We're building a Node.js/Express API with PostgreSQL.
Authentication uses JWT tokens stored in httpOnly cookies.
Users are stored in the 'users' table with email, password_hash, and reset_token columns.
We use Resend for transactional email.
The auth routes are in server/routes/auth.js.
Our telemetry service is at server/services/telemetryService.js using OpenTelemetry, exporting to Dynatrace.

Now AI knows your stack, your patterns, your file locations, and your existing services. It can write code that fits.

Context Checklist

Include these when relevant:

Tech stack (language, framework, database)
Architecture pattern (monolith, microservices, serverless)
Relevant file locations
Related existing code
External services and APIs
Coding standards or conventions
Security requirements already in place

Part 2: Intent

Intent is the why, not the what. It’s the goal you’re trying to achieve.

“Add a button” is the what. “Let users export their data for GDPR compliance” is the why.

When AI understands intent, it makes better decisions about implementation. It anticipates edge cases. It adds features you didn’t think to ask for but obviously need.

Bad intent:

Add a password reset endpoint.

AI will add an endpoint. Minimal. Functional. Missing everything that makes it production-ready.

Good intent:

Users who forget their password need a way to regain access to their account
without contacting support. This should be secure (time-limited tokens,
one-time use), user-friendly (clear error messages, email confirmation),
and trackable (we need to know if someone is abusing the reset flow).

Now AI understands the full picture. Security matters. UX matters. Observability matters. It will include rate limiting without you asking because it understands someone could abuse the flow.

Intent Signals

Good intent statements include:

Who is doing this action (user, admin, system)
Why they need it (solve what problem)
What success looks like
What failure looks like
What could go wrong

Part 3: Constraints

Constraints are the boundaries. What you must do. What you cannot do. What already exists that can’t change.

Every project has constraints. Database schema that can’t break backward compatibility. API contracts with mobile clients. Performance requirements. Security policies.

AI doesn’t know your constraints unless you tell it.
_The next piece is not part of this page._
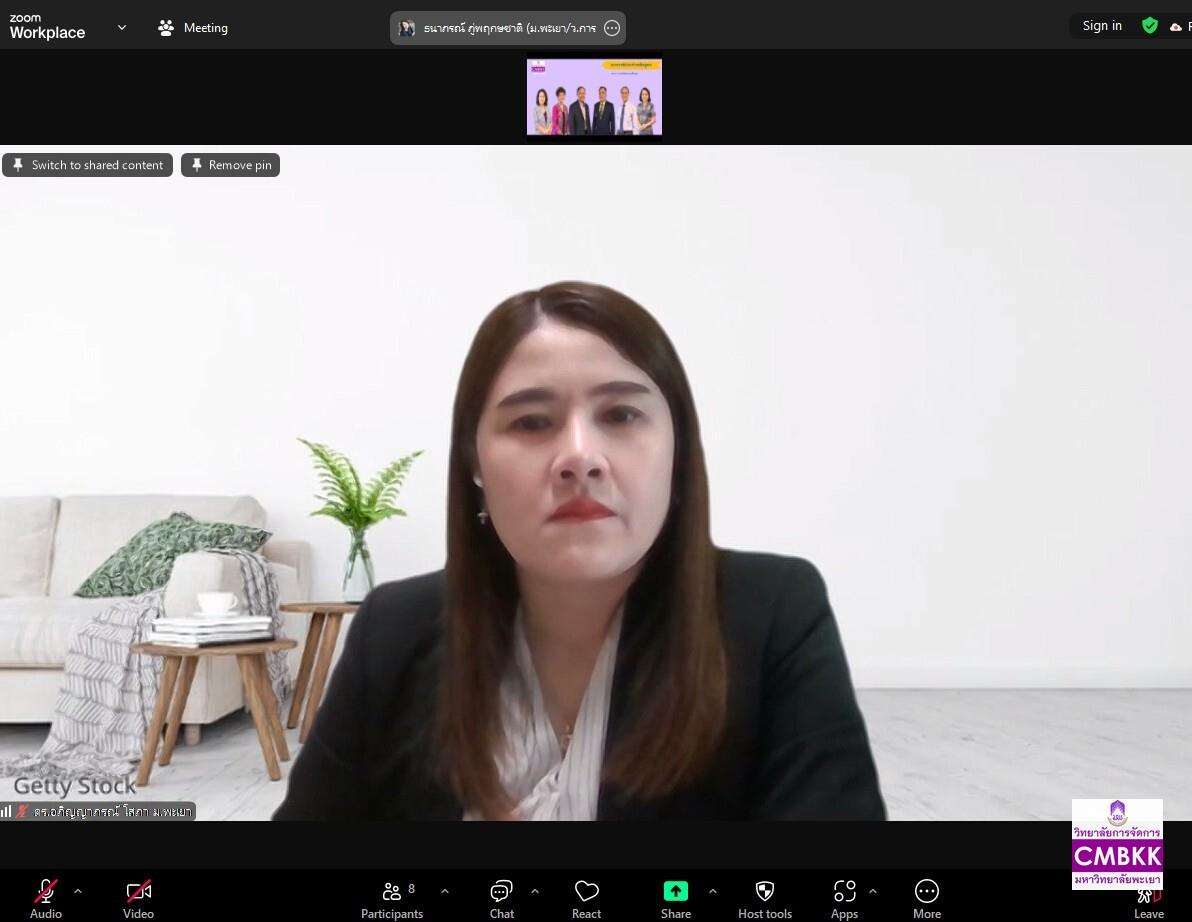Open Host tools shield icon

coord(765,891)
Bad constraints (none specified):

Add password reset.

AI might create new database tables when you need to use existing ones. Might return different error formats than your API standard. Might use a library you don’t have installed.

Good constraints:

Constraints:
- Use the existing reset_token and reset_token_expires columns in the users table
- Follow our API response format: { success: boolean, data?: any, error?: string }
- Reset tokens must expire in 1 hour
- Rate limit: max 3 reset requests per email per hour
- Don't install new packages; use existing crypto and email services
- All routes must go through our authMiddleware for logging

Now AI works within your boundaries. No surprise package installs. No schema migrations. No breaking API contracts.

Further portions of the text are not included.